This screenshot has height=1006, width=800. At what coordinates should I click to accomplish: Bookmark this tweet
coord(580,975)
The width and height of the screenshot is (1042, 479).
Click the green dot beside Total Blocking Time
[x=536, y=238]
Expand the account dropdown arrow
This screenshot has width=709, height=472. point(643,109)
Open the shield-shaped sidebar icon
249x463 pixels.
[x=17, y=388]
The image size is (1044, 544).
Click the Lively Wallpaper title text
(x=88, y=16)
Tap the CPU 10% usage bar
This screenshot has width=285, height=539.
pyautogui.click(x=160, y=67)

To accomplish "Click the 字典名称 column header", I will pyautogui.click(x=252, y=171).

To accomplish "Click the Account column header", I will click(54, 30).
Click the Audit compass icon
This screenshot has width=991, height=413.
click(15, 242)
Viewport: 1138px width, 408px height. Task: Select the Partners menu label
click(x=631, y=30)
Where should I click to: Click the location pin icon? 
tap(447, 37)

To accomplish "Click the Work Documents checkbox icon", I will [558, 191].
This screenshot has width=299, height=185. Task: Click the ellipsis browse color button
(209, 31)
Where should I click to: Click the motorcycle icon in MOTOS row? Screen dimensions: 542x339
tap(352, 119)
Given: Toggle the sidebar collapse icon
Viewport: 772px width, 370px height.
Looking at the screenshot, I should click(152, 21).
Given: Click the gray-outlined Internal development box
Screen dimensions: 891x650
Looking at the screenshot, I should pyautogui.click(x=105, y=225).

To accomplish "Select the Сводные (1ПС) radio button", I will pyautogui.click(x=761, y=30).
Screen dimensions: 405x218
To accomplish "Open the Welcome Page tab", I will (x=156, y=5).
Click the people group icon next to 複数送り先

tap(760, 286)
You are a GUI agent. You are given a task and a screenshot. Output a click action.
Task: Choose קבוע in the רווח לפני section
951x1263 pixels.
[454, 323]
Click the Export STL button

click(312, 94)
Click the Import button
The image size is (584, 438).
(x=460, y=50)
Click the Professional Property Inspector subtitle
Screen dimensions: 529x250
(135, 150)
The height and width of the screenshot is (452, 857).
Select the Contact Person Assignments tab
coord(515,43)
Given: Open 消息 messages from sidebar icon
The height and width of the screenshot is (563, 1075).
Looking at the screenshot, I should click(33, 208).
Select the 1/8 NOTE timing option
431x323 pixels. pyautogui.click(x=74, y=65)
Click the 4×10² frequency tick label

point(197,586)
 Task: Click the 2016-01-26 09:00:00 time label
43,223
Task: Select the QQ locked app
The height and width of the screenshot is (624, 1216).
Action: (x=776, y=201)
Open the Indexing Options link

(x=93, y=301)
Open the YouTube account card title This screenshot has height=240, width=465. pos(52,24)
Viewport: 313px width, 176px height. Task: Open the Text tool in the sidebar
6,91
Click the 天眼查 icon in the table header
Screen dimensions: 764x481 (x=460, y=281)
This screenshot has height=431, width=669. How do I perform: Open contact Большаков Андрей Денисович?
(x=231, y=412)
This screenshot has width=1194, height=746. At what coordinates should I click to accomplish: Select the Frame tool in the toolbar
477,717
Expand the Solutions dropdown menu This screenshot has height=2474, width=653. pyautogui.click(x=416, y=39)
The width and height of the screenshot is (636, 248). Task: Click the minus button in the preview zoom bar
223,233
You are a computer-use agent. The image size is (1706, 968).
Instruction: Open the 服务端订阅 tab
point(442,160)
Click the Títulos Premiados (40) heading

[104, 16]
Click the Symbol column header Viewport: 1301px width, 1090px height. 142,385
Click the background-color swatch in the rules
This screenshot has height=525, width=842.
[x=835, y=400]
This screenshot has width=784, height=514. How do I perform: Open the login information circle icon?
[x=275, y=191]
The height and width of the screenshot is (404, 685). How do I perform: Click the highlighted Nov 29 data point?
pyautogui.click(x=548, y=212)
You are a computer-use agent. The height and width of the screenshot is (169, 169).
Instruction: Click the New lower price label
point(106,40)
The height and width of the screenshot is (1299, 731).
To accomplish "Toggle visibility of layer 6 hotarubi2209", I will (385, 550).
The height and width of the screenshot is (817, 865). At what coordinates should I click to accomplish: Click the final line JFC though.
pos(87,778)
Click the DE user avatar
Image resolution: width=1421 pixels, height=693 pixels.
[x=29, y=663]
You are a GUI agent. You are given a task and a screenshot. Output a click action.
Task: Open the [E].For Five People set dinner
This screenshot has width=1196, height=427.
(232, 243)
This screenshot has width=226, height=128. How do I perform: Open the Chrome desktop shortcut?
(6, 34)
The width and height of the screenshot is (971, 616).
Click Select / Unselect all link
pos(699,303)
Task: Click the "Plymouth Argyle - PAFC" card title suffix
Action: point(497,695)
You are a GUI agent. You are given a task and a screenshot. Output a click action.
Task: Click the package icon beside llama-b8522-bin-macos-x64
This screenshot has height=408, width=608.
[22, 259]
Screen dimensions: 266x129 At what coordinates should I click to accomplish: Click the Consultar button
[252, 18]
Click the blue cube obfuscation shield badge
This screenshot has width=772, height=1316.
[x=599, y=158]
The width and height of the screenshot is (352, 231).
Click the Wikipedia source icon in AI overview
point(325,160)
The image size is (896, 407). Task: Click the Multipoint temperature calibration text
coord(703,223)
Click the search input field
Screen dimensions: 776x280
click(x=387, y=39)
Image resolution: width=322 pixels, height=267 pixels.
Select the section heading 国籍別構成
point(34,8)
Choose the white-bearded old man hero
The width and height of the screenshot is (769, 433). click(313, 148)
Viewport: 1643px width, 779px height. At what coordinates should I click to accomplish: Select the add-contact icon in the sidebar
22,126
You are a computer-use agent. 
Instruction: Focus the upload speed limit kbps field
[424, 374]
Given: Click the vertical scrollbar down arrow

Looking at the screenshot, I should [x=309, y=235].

+ + + +

**What is expected:** Copy out every one of the records above word for word, with nothing left out or changed.

**Exercise answer:**
This screenshot has height=1006, width=800. At what coordinates should I click to accomplish: Bookmark this tweet
coord(580,975)
The width and height of the screenshot is (1042, 479).
Click the green dot beside Total Blocking Time
[x=536, y=238]
Expand the account dropdown arrow
This screenshot has width=709, height=472. point(643,109)
Open the shield-shaped sidebar icon
249x463 pixels.
[x=17, y=388]
The image size is (1044, 544).
Click the Lively Wallpaper title text
(x=88, y=16)
Tap the CPU 10% usage bar
This screenshot has width=285, height=539.
pyautogui.click(x=160, y=67)

To accomplish "Click the 字典名称 column header", I will pyautogui.click(x=252, y=171).

To accomplish "Click the Account column header", I will click(54, 30).
Click the Audit compass icon
This screenshot has width=991, height=413.
click(15, 242)
Viewport: 1138px width, 408px height. Task: Select the Partners menu label
click(x=631, y=30)
Where should I click to: Click the location pin icon? 
tap(447, 37)

To accomplish "Click the Work Documents checkbox icon", I will [558, 191].
This screenshot has width=299, height=185. Task: Click the ellipsis browse color button
(209, 31)
Where should I click to: Click the motorcycle icon in MOTOS row? Screen dimensions: 542x339
tap(352, 119)
Given: Toggle the sidebar collapse icon
Viewport: 772px width, 370px height.
Looking at the screenshot, I should click(152, 21).
Given: Click the gray-outlined Internal development box
Screen dimensions: 891x650
Looking at the screenshot, I should pyautogui.click(x=105, y=225).

To accomplish "Select the Сводные (1ПС) radio button", I will pyautogui.click(x=761, y=30).
Screen dimensions: 405x218
To accomplish "Open the Welcome Page tab", I will (x=156, y=5).
Click the people group icon next to 複数送り先

tap(760, 286)
You are a GUI agent. You are given a task and a screenshot. Output a click action.
Task: Choose קבוע in the רווח לפני section
951x1263 pixels.
[454, 323]
Click the Export STL button

click(312, 94)
Click the Import button
The image size is (584, 438).
(x=460, y=50)
Click the Professional Property Inspector subtitle
Screen dimensions: 529x250
(135, 150)
The height and width of the screenshot is (452, 857).
Select the Contact Person Assignments tab
coord(515,43)
Given: Open 消息 messages from sidebar icon
The height and width of the screenshot is (563, 1075).
Looking at the screenshot, I should click(33, 208).
Select the 1/8 NOTE timing option
431x323 pixels. pyautogui.click(x=74, y=65)
Click the 4×10² frequency tick label

point(197,586)
 Task: Click the 2016-01-26 09:00:00 time label
43,223
Task: Select the QQ locked app
The height and width of the screenshot is (624, 1216).
Action: (x=776, y=201)
Open the Indexing Options link

(x=93, y=301)
Open the YouTube account card title This screenshot has height=240, width=465. pos(52,24)
Viewport: 313px width, 176px height. Task: Open the Text tool in the sidebar
6,91
Click the 天眼查 icon in the table header
Screen dimensions: 764x481 (x=460, y=281)
This screenshot has height=431, width=669. How do I perform: Open contact Большаков Андрей Денисович?
(x=231, y=412)
This screenshot has width=1194, height=746. At what coordinates should I click to accomplish: Select the Frame tool in the toolbar
477,717
Expand the Solutions dropdown menu This screenshot has height=2474, width=653. pyautogui.click(x=416, y=39)
The width and height of the screenshot is (636, 248). Task: Click the minus button in the preview zoom bar
223,233
You are a computer-use agent. The image size is (1706, 968).
Instruction: Open the 服务端订阅 tab
point(442,160)
Click the Títulos Premiados (40) heading

[104, 16]
Click the Symbol column header Viewport: 1301px width, 1090px height. 142,385
Click the background-color swatch in the rules
This screenshot has height=525, width=842.
[x=835, y=400]
This screenshot has width=784, height=514. How do I perform: Open the login information circle icon?
[x=275, y=191]
The height and width of the screenshot is (404, 685). How do I perform: Click the highlighted Nov 29 data point?
pyautogui.click(x=548, y=212)
You are a computer-use agent. The height and width of the screenshot is (169, 169).
Instruction: Click the New lower price label
point(106,40)
The height and width of the screenshot is (1299, 731).
To accomplish "Toggle visibility of layer 6 hotarubi2209", I will (385, 550).
The height and width of the screenshot is (817, 865). At what coordinates should I click to accomplish: Click the final line JFC though.
pos(87,778)
Click the DE user avatar
Image resolution: width=1421 pixels, height=693 pixels.
[x=29, y=663]
You are a GUI agent. You are given a task and a screenshot. Output a click action.
Task: Open the [E].For Five People set dinner
This screenshot has width=1196, height=427.
(232, 243)
This screenshot has width=226, height=128. How do I perform: Open the Chrome desktop shortcut?
(6, 34)
The width and height of the screenshot is (971, 616).
Click Select / Unselect all link
pos(699,303)
Task: Click the "Plymouth Argyle - PAFC" card title suffix
Action: point(497,695)
You are a GUI agent. You are given a task and a screenshot. Output a click action.
Task: Click the package icon beside llama-b8522-bin-macos-x64
This screenshot has height=408, width=608.
[22, 259]
Screen dimensions: 266x129 At what coordinates should I click to accomplish: Click the Consultar button
[252, 18]
Click the blue cube obfuscation shield badge
This screenshot has width=772, height=1316.
[x=599, y=158]
The width and height of the screenshot is (352, 231).
Click the Wikipedia source icon in AI overview
point(325,160)
The image size is (896, 407). Task: Click the Multipoint temperature calibration text
coord(703,223)
Click the search input field
Screen dimensions: 776x280
click(x=387, y=39)
Image resolution: width=322 pixels, height=267 pixels.
Select the section heading 国籍別構成
point(34,8)
Choose the white-bearded old man hero
The width and height of the screenshot is (769, 433). click(313, 148)
Viewport: 1643px width, 779px height. At what coordinates should I click to accomplish: Select the add-contact icon in the sidebar
22,126
You are a computer-use agent. 
Instruction: Focus the upload speed limit kbps field
[424, 374]
Given: Click the vertical scrollbar down arrow

Looking at the screenshot, I should [x=309, y=235].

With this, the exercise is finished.